** Data for processing follows **

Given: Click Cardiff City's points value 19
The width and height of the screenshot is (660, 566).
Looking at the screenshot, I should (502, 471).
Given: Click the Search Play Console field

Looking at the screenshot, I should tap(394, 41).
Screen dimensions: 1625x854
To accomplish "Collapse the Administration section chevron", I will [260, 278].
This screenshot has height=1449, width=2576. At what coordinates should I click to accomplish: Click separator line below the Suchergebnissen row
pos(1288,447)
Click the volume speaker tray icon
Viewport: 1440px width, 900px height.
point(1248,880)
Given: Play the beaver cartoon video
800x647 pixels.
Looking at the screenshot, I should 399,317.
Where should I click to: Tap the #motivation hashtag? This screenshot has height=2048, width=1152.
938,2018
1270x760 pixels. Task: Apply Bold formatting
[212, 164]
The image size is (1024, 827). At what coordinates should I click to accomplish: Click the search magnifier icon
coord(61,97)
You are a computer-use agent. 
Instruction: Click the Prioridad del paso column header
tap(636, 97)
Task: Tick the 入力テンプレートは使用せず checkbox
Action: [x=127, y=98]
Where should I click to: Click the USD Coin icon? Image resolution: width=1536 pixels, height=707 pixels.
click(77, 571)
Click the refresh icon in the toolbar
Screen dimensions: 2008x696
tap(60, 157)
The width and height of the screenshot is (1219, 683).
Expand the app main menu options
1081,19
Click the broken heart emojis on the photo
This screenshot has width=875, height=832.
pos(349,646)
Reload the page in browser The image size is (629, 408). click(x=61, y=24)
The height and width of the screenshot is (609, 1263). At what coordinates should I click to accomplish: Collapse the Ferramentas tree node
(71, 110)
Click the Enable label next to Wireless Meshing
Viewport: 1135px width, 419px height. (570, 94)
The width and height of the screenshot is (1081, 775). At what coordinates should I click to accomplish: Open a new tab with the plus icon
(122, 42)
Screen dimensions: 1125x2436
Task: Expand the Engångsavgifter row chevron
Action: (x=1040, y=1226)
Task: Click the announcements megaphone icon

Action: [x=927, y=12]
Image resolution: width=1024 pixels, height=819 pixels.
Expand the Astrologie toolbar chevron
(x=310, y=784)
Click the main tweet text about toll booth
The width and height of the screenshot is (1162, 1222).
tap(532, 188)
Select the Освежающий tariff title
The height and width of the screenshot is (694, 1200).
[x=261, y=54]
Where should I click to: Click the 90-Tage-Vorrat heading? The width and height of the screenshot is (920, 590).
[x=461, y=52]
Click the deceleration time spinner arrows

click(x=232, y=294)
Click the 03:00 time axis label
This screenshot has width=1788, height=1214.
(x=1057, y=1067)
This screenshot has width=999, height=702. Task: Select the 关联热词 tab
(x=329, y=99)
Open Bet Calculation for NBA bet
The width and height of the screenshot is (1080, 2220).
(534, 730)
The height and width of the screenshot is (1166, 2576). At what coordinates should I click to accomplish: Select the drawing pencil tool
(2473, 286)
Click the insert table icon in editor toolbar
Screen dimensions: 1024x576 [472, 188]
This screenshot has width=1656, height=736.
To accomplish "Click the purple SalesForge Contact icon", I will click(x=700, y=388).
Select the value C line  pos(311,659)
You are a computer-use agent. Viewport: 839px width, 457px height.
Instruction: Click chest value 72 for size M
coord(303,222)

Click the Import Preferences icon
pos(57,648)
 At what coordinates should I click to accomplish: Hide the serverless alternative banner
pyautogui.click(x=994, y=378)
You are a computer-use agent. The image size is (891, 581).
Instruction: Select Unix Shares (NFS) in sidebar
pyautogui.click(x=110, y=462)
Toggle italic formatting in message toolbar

** End of Data for processing **

* [What you will do]
Whenever a line of the data holds the string "computer", pick that line out.

* [Your solution]
You are a computer-use agent. 
You are a computer-use agent. Viewport: 839px width, 457px height.
You are a computer-use agent. The image size is (891, 581).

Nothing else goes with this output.